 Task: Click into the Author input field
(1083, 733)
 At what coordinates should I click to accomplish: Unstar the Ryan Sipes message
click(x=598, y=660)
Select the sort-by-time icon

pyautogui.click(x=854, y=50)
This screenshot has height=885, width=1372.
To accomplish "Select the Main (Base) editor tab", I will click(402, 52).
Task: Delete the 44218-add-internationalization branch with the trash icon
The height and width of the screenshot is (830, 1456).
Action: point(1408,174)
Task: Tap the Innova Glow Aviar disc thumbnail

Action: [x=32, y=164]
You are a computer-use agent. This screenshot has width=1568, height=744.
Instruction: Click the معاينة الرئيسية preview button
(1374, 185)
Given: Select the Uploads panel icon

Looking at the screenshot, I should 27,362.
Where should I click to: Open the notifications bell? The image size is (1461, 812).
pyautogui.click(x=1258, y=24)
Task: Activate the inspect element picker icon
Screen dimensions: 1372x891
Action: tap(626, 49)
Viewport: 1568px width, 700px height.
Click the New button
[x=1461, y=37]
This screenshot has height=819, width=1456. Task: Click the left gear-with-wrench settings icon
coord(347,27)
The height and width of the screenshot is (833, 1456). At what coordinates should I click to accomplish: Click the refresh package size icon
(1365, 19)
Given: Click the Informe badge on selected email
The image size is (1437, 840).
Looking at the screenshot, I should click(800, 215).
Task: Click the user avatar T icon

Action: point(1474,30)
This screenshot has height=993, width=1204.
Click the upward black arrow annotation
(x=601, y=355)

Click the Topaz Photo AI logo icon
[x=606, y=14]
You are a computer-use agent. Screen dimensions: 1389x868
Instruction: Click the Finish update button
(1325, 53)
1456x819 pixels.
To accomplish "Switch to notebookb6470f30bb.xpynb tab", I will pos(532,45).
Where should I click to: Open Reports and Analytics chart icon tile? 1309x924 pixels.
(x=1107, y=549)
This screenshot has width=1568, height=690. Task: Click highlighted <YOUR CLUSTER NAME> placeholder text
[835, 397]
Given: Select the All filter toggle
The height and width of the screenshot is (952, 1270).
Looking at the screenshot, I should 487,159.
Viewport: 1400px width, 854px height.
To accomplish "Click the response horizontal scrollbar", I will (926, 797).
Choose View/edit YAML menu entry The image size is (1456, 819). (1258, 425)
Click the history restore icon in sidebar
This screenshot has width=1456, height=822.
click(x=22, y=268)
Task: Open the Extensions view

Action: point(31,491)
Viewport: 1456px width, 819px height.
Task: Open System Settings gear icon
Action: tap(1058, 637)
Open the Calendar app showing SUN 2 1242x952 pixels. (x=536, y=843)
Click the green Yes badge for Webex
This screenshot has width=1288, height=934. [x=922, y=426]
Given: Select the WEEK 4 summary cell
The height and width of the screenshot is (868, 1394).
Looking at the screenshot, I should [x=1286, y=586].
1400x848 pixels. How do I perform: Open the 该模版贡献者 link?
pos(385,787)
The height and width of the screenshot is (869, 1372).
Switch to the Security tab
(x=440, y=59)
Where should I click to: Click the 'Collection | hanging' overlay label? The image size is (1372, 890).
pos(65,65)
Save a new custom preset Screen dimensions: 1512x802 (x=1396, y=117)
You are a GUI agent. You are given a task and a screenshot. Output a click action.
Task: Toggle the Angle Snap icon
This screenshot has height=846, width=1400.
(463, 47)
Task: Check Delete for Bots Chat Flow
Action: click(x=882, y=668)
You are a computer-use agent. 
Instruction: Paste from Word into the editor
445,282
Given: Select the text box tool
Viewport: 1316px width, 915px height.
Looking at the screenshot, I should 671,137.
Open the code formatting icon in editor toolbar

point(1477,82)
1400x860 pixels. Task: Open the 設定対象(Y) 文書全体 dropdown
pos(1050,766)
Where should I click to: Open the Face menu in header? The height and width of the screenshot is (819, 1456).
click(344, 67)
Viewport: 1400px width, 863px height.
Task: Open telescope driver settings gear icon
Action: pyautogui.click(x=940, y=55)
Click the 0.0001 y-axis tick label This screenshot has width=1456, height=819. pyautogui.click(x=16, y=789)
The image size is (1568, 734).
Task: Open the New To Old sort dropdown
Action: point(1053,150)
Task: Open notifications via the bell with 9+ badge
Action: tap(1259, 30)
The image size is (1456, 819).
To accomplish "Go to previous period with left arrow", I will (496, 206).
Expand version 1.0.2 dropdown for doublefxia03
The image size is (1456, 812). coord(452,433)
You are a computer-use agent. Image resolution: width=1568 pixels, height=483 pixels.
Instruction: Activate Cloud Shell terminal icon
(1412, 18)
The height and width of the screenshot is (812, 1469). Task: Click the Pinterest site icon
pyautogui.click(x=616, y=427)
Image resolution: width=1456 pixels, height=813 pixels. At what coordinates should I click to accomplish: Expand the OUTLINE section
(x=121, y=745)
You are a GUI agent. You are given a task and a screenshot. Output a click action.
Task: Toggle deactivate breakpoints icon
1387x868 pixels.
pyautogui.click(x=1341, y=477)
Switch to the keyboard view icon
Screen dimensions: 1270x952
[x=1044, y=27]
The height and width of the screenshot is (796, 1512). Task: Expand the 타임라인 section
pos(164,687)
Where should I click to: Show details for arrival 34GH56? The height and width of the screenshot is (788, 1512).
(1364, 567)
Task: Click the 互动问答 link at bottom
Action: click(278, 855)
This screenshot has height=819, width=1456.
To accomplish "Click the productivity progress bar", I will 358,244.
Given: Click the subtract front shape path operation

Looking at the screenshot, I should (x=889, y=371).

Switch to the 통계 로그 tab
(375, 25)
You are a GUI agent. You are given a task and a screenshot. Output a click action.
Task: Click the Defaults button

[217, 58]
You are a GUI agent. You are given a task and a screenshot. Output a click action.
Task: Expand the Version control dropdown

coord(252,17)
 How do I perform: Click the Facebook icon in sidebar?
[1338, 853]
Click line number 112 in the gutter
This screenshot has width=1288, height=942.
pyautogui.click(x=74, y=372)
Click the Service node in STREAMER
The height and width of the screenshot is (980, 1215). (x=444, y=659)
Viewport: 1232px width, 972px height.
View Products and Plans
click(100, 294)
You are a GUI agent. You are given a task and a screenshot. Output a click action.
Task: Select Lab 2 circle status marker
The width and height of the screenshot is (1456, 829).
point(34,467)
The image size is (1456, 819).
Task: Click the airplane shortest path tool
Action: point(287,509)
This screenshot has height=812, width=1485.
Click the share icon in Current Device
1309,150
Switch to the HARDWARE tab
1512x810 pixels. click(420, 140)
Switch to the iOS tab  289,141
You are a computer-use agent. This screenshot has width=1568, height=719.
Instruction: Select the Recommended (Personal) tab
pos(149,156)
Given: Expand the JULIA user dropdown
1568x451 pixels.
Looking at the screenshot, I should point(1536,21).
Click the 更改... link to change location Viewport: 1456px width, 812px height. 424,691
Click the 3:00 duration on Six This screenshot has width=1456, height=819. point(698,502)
# # #
§ Work to be completed:
Return the full material exactly.

§ Response:
 Task: Click into the Author input field
(1083, 733)
 At what coordinates should I click to accomplish: Unstar the Ryan Sipes message
click(x=598, y=660)
Select the sort-by-time icon

pyautogui.click(x=854, y=50)
This screenshot has height=885, width=1372.
To accomplish "Select the Main (Base) editor tab", I will click(402, 52).
Task: Delete the 44218-add-internationalization branch with the trash icon
The height and width of the screenshot is (830, 1456).
Action: point(1408,174)
Task: Tap the Innova Glow Aviar disc thumbnail

Action: [x=32, y=164]
You are a computer-use agent. This screenshot has width=1568, height=744.
Instruction: Click the معاينة الرئيسية preview button
(1374, 185)
Given: Select the Uploads panel icon

Looking at the screenshot, I should 27,362.
Where should I click to: Open the notifications bell? The image size is (1461, 812).
pyautogui.click(x=1258, y=24)
Task: Activate the inspect element picker icon
Screen dimensions: 1372x891
Action: tap(626, 49)
Viewport: 1568px width, 700px height.
Click the New button
[x=1461, y=37]
This screenshot has height=819, width=1456. Task: Click the left gear-with-wrench settings icon
coord(347,27)
The height and width of the screenshot is (833, 1456). At what coordinates should I click to accomplish: Click the refresh package size icon
(1365, 19)
Given: Click the Informe badge on selected email
The image size is (1437, 840).
Looking at the screenshot, I should click(800, 215).
Task: Click the user avatar T icon

Action: point(1474,30)
This screenshot has height=993, width=1204.
Click the upward black arrow annotation
(x=601, y=355)

Click the Topaz Photo AI logo icon
[x=606, y=14]
You are a computer-use agent. Screen dimensions: 1389x868
Instruction: Click the Finish update button
(1325, 53)
1456x819 pixels.
To accomplish "Switch to notebookb6470f30bb.xpynb tab", I will pos(532,45).
Where should I click to: Open Reports and Analytics chart icon tile? 1309x924 pixels.
(x=1107, y=549)
This screenshot has width=1568, height=690. Task: Click highlighted <YOUR CLUSTER NAME> placeholder text
[835, 397]
Given: Select the All filter toggle
The height and width of the screenshot is (952, 1270).
Looking at the screenshot, I should 487,159.
Viewport: 1400px width, 854px height.
To accomplish "Click the response horizontal scrollbar", I will (926, 797).
Choose View/edit YAML menu entry The image size is (1456, 819). (1258, 425)
Click the history restore icon in sidebar
This screenshot has width=1456, height=822.
click(x=22, y=268)
Task: Open the Extensions view

Action: point(31,491)
Viewport: 1456px width, 819px height.
Task: Open System Settings gear icon
Action: tap(1058, 637)
Open the Calendar app showing SUN 2 1242x952 pixels. (x=536, y=843)
Click the green Yes badge for Webex
This screenshot has width=1288, height=934. [x=922, y=426]
Given: Select the WEEK 4 summary cell
The height and width of the screenshot is (868, 1394).
Looking at the screenshot, I should [x=1286, y=586].
1400x848 pixels. How do I perform: Open the 该模版贡献者 link?
pos(385,787)
The height and width of the screenshot is (869, 1372).
Switch to the Security tab
(x=440, y=59)
Where should I click to: Click the 'Collection | hanging' overlay label? The image size is (1372, 890).
pos(65,65)
Save a new custom preset Screen dimensions: 1512x802 (x=1396, y=117)
You are a GUI agent. You are given a task and a screenshot. Output a click action.
Task: Toggle the Angle Snap icon
This screenshot has height=846, width=1400.
(463, 47)
Task: Check Delete for Bots Chat Flow
Action: click(x=882, y=668)
You are a computer-use agent. 
Instruction: Paste from Word into the editor
445,282
Given: Select the text box tool
Viewport: 1316px width, 915px height.
Looking at the screenshot, I should 671,137.
Open the code formatting icon in editor toolbar

point(1477,82)
1400x860 pixels. Task: Open the 設定対象(Y) 文書全体 dropdown
pos(1050,766)
Where should I click to: Open the Face menu in header? The height and width of the screenshot is (819, 1456).
click(344, 67)
Viewport: 1400px width, 863px height.
Task: Open telescope driver settings gear icon
Action: pyautogui.click(x=940, y=55)
Click the 0.0001 y-axis tick label This screenshot has width=1456, height=819. pyautogui.click(x=16, y=789)
The image size is (1568, 734).
Task: Open the New To Old sort dropdown
Action: point(1053,150)
Task: Open notifications via the bell with 9+ badge
Action: tap(1259, 30)
The image size is (1456, 819).
To accomplish "Go to previous period with left arrow", I will (496, 206).
Expand version 1.0.2 dropdown for doublefxia03
The image size is (1456, 812). coord(452,433)
You are a computer-use agent. Image resolution: width=1568 pixels, height=483 pixels.
Instruction: Activate Cloud Shell terminal icon
(1412, 18)
The height and width of the screenshot is (812, 1469). Task: Click the Pinterest site icon
pyautogui.click(x=616, y=427)
Image resolution: width=1456 pixels, height=813 pixels. At what coordinates should I click to accomplish: Expand the OUTLINE section
(x=121, y=745)
You are a GUI agent. You are given a task and a screenshot. Output a click action.
Task: Toggle deactivate breakpoints icon
1387x868 pixels.
pyautogui.click(x=1341, y=477)
Switch to the keyboard view icon
Screen dimensions: 1270x952
[x=1044, y=27]
The height and width of the screenshot is (796, 1512). Task: Expand the 타임라인 section
pos(164,687)
Where should I click to: Show details for arrival 34GH56? The height and width of the screenshot is (788, 1512).
(1364, 567)
Task: Click the 互动问答 link at bottom
Action: click(278, 855)
This screenshot has height=819, width=1456.
To accomplish "Click the productivity progress bar", I will 358,244.
Given: Click the subtract front shape path operation

Looking at the screenshot, I should (x=889, y=371).

Switch to the 통계 로그 tab
(375, 25)
You are a GUI agent. You are given a task and a screenshot. Output a click action.
Task: Click the Defaults button

[217, 58]
You are a GUI agent. You are given a task and a screenshot. Output a click action.
Task: Expand the Version control dropdown

coord(252,17)
 How do I perform: Click the Facebook icon in sidebar?
[1338, 853]
Click line number 112 in the gutter
This screenshot has width=1288, height=942.
pyautogui.click(x=74, y=372)
Click the Service node in STREAMER
The height and width of the screenshot is (980, 1215). (x=444, y=659)
Viewport: 1232px width, 972px height.
View Products and Plans
click(100, 294)
You are a GUI agent. You are given a task and a screenshot. Output a click action.
Task: Select Lab 2 circle status marker
The width and height of the screenshot is (1456, 829).
point(34,467)
The image size is (1456, 819).
Task: Click the airplane shortest path tool
Action: point(287,509)
This screenshot has height=812, width=1485.
Click the share icon in Current Device
1309,150
Switch to the HARDWARE tab
1512x810 pixels. click(420, 140)
Switch to the iOS tab  289,141
You are a computer-use agent. This screenshot has width=1568, height=719.
Instruction: Select the Recommended (Personal) tab
pos(149,156)
Given: Expand the JULIA user dropdown
1568x451 pixels.
Looking at the screenshot, I should point(1536,21).
Click the 更改... link to change location Viewport: 1456px width, 812px height. 424,691
Click the 3:00 duration on Six This screenshot has width=1456, height=819. point(698,502)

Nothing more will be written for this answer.